Re: Invisible Boot Drive?
- From: Tom Stiller <tomstiller@xxxxxxxxxxx>
- Date: Mon, 18 Feb 2008 11:15:03 -0500
In article <fpc9b70e93@xxxxxxxxxxxxxxxxx>,
John Drako <jbravo556@xxxxxxxxxxxxxxxxxxxx> wrote:
On Mon, 18 Feb 2008 04:50:29 -0500, David Empson wrote
(in article <1icj304.5lr0wjiq13oN%dempson@xxxxxxxxxxxxx>):
John Drako <jbravo556@xxxxxxxxxxxxxxxxxxxx> wrote:
System: Leopard 10.5.1 and 10.5.2, iMac 2.8 Ghz boot drive 750 GB
A couple of weeks before 10.5.2 came out, something weird happened:
My boot drive became invisible. It doesn't show in the finder's
sidebar and when I click on the computer's name in the sidebar, the
drive is not listed.
The only way to see it in the Finder is to go my home directory and
hit command-up arrow until I get to the top level. Only then I could
see the drive. But, it's greyed out and it has a time machine drive
icon.
That icon is odd, but it might be a red herring.

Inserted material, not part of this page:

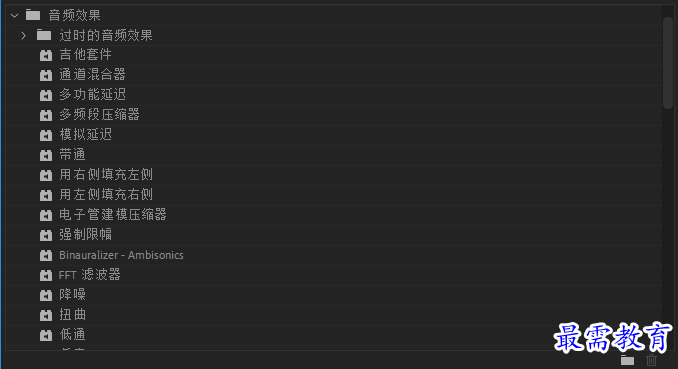
Task: Click the effect icon beside 多功能延迟
Action: [x=46, y=95]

The most likely explanation is that the root directory of your hard
drive has somehow been marked as Hidden, and Finder is obediently
hiding it.
You can check whether this is the case using Terminal, and fix it if
necessary.
Launch Terminal (from /Applications/Utilities).
Enter the following command, exactly as shown here (copy and paste
it). It is case sensitve.
ls -ldO /
This does a directory listing of the root directory of your startup
volume (/), only looking at the directory itself, not its contents (d
option), in long form (l option) with flags displayed (O option).

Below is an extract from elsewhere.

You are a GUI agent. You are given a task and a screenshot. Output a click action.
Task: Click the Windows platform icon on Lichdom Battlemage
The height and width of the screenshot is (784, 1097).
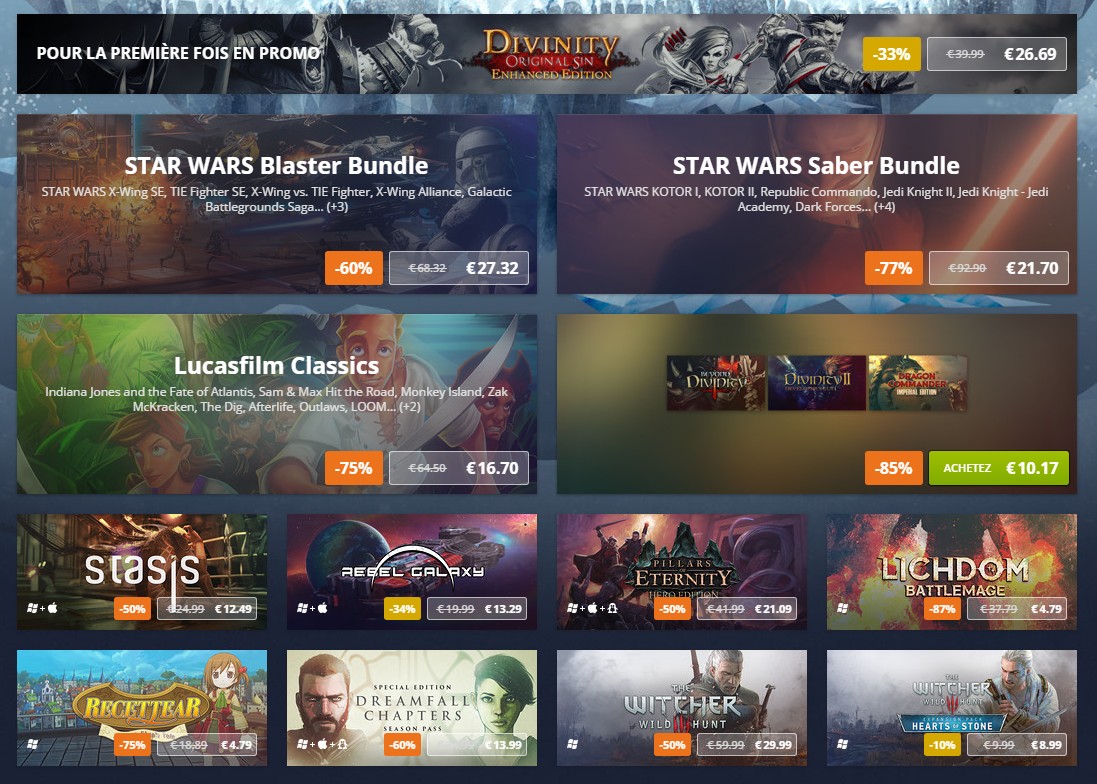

A normal root directory should report something like this:
drwxrwxr-t 40 root admin - 1428 13 Feb 14:24 /
If the hidden flag is set, you will see this:
drwxrwxr-t 40 root admin hidden 1428 13 Feb 14:24 /
If it says "hidden" after the group name, then you can use the
following command to unhide it. You will need to be an admin user for
this one. Again, this is case senstive, so I suggest copying and
pasting.
sudo chflags nohidden /
It will ask for your password, which is your normal one for your user
account. (If you have never used sudo before, it will also display a
brief lecture about the dangers of dabbling with sudo.)
The "sudo" command means "do the following command as the super user"

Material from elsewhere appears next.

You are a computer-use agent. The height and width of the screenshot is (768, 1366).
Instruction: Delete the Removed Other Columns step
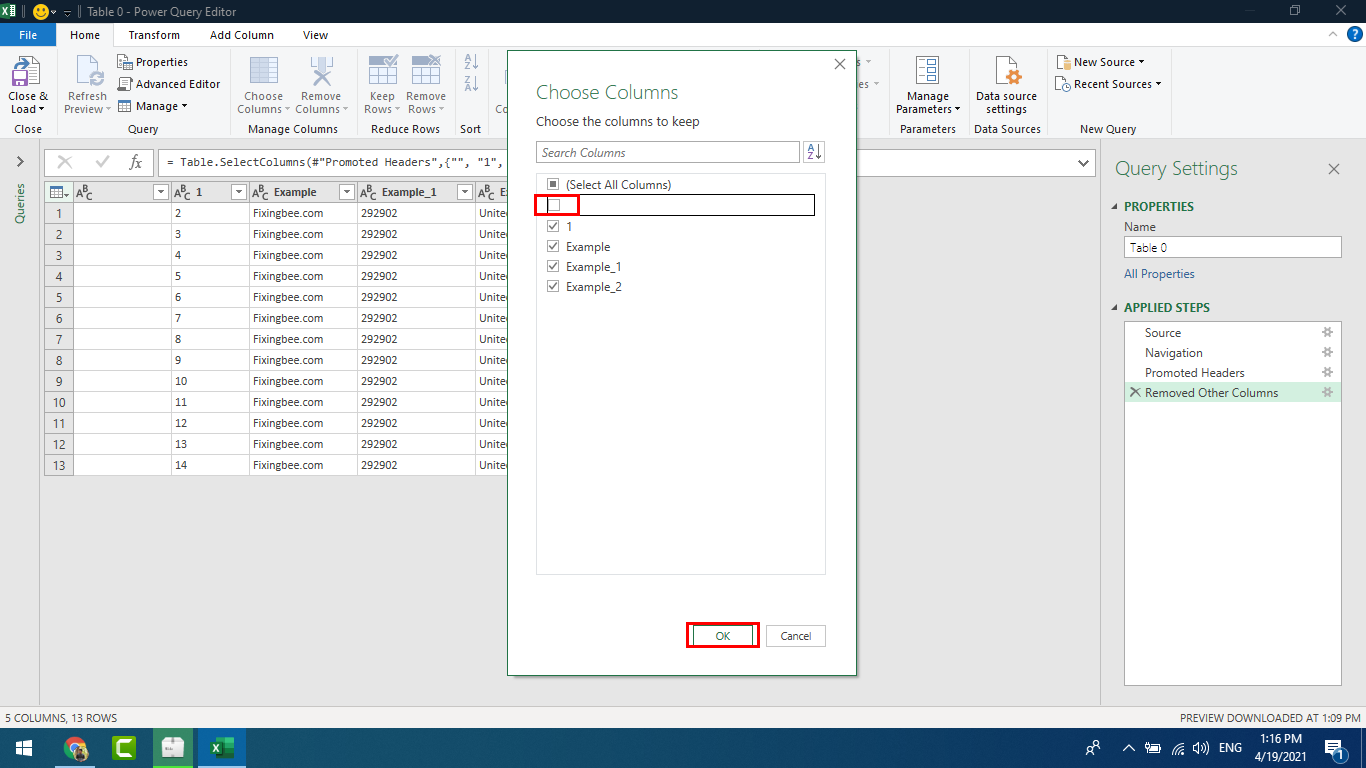[x=1134, y=393]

(i.e. root). The "chflags" command changes flags on files, "nohidden"
means you want to remove the hidden flag, and "/" refers to the root
directory of the startup volume.
Hope this helps!
It sure did; Thanks.
That solved the problem, except for the time machine icon on the drive.
The root directory was indeed hidden. Weird.
The number after the dash (that replaced the word 'hidden') is 1360.
What is the significance of this number?
drwxrwxr-t 38 root admin - 1360 11 Feb 17:15 /
it's the total number of 512-byte blocks used by the files in the
directory
--
Tom Stiller
PGP fingerprint = 5108 DDB2 9761 EDE5 E7E3 7BDA 71ED 6496 99C0 C7CF
.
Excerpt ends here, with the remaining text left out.